> **Record set**:
● ● ● ● ●

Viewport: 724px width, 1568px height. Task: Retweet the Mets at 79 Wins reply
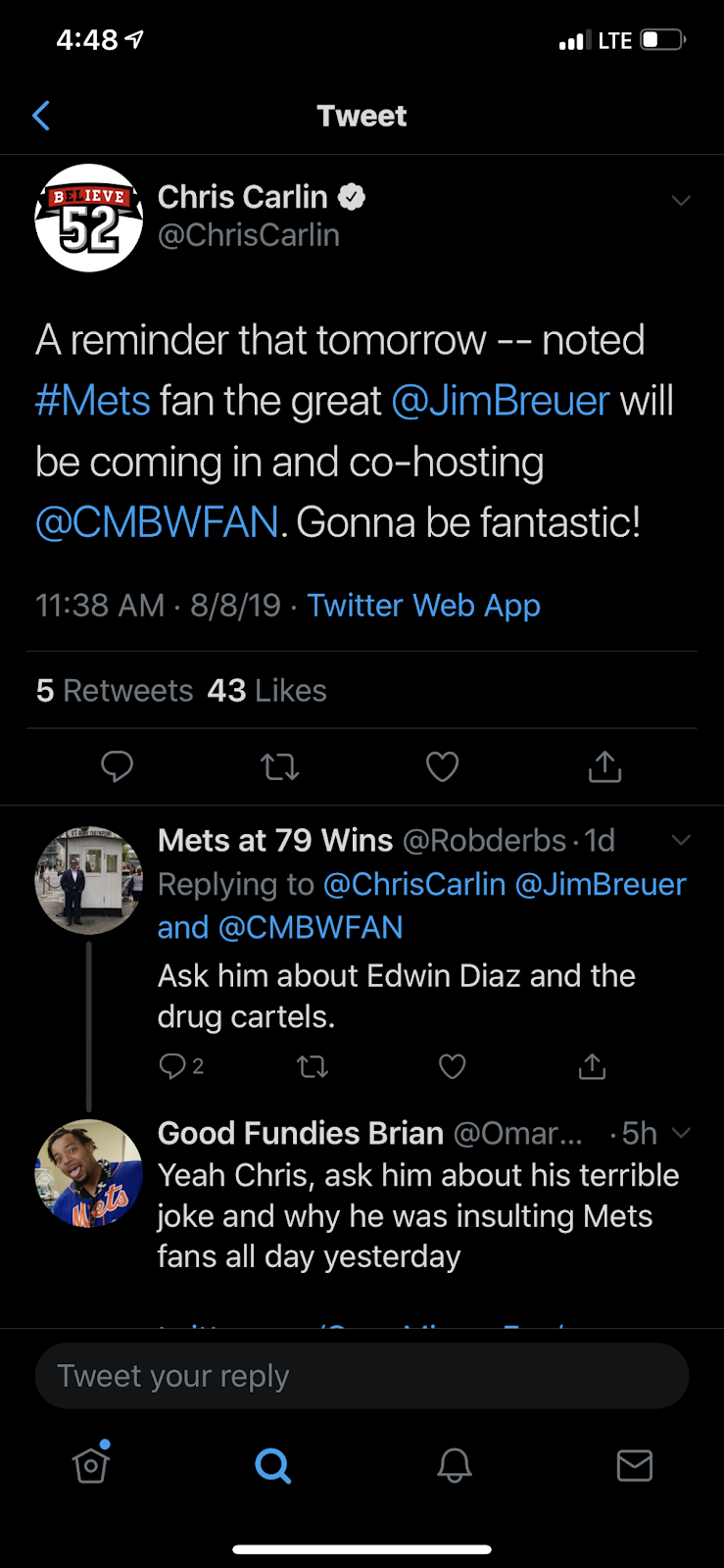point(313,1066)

● ● ● ● ●

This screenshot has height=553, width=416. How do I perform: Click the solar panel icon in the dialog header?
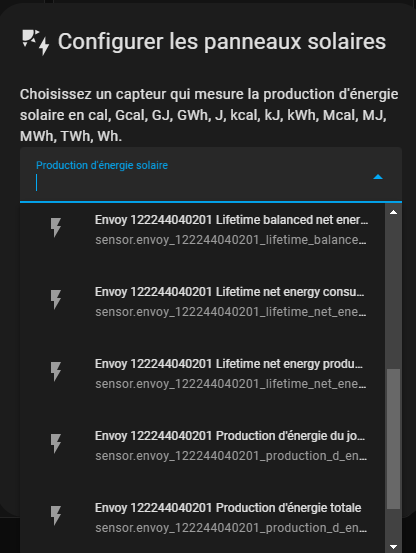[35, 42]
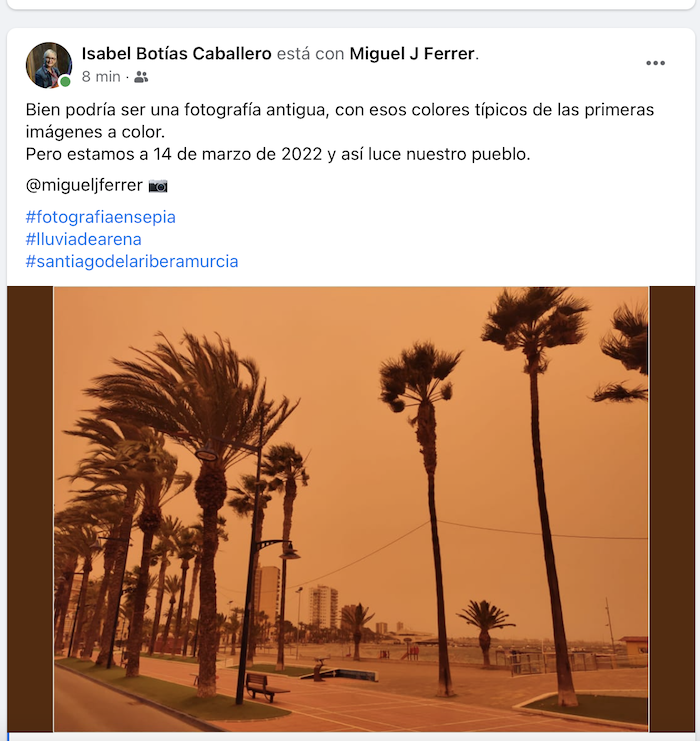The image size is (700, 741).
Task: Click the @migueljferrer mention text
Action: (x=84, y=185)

● ● ● ● ●

> **Task directions**: Reproduce the records from the line that contains "Viewport: 724px width, 1568px" through the line that contains "point(313,1066)", including both of those lines, and leave the pictures out of your answer.

> **Output**:
Viewport: 724px width, 1568px height. Task: Retweet the Mets at 79 Wins reply
point(313,1066)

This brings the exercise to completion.